Agradeço o seu comentário. Tenho um link permanente para o seu blogue, que leio sempre com atenção e proveito.
Considero que a luta pelo respeito dos direitos humanos e laborais em todo o mundo deve ser um objectivo para todos os que se reclamam de uma esquerda que seja verdadeiramente libertadora.
Está em discussão na China uma nova lei sobre o contrato de trabalho, como refere o Courrier Internacional, n.º98.Esta lei pode representar um avanço, mas não deixa de ser significativo que entre os que se lhe opõem se encontrem as empresas estrangeiras e as de Hong Kong. Esta opinião é, segundo refere o Courrier, partilhada pelo sítio americano Global Labor Strategies.

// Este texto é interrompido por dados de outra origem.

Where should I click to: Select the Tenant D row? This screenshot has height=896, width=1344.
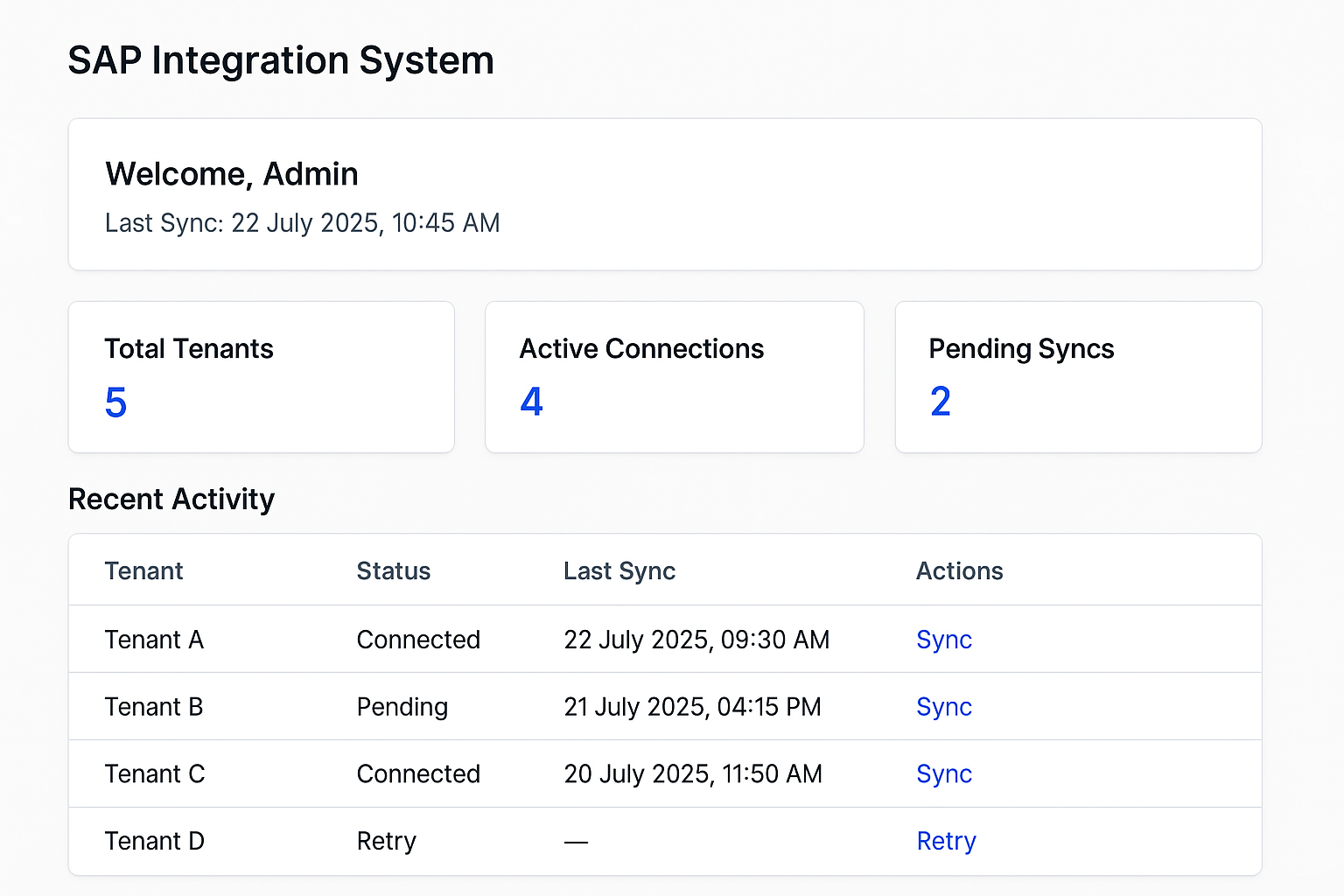pos(525,841)
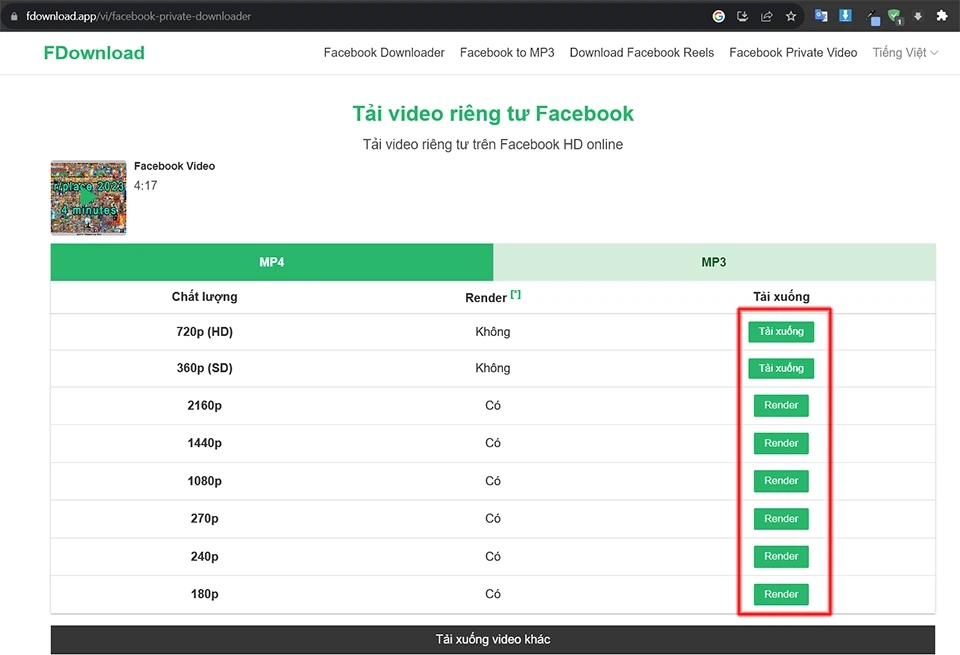Open the green shield security extension with badge
This screenshot has width=960, height=655.
[896, 16]
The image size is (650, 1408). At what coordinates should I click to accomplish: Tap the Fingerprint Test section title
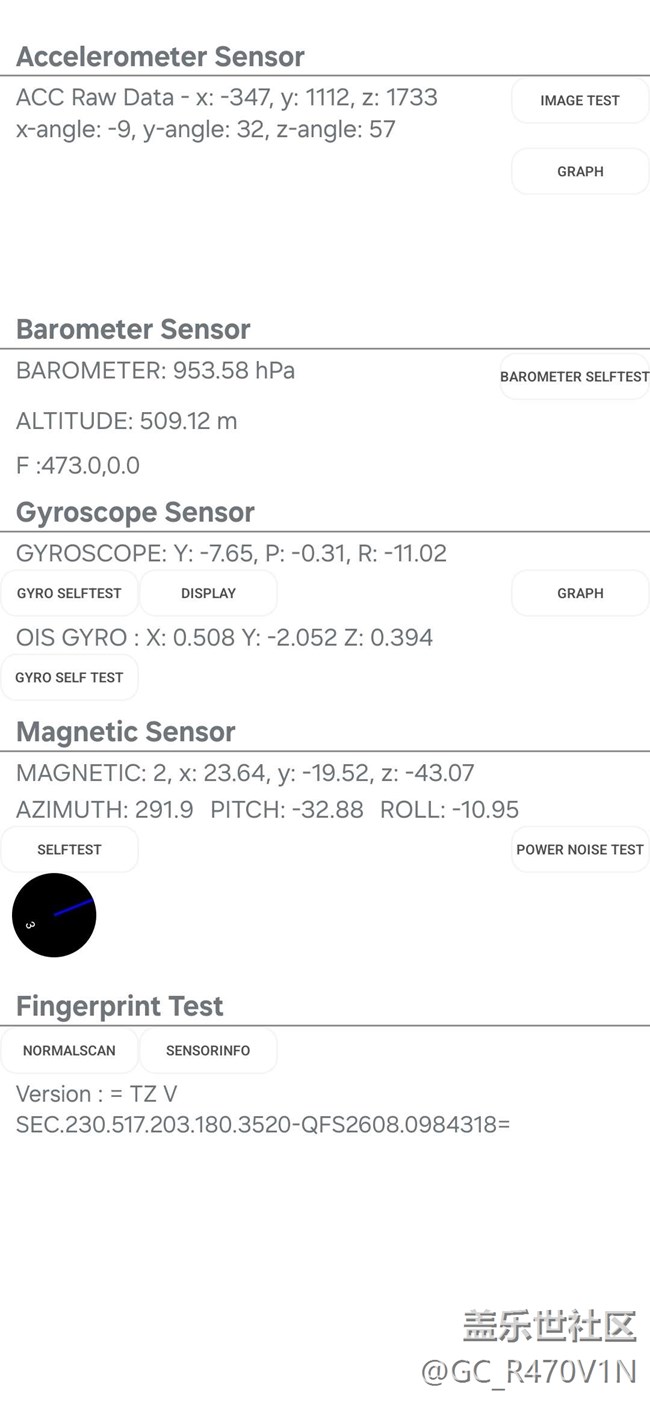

No número da revista que referi pode ler mais informação sobre esta matéria.
Quer isto dizer que temos que começar por denunciar as empresas americanas ou europeias que se opõem ao progresso do direito laboral chinês.Estou certo que partilha também destas preocupações.

Filipe Tourais disse...

Também partilho essas preocupações, claro. Sobretudo preocupa-me a desimformação e o desinteresse generalizado na nossa sociedade sobre o tema.
Agradeço a dica e a simpatia da resposta.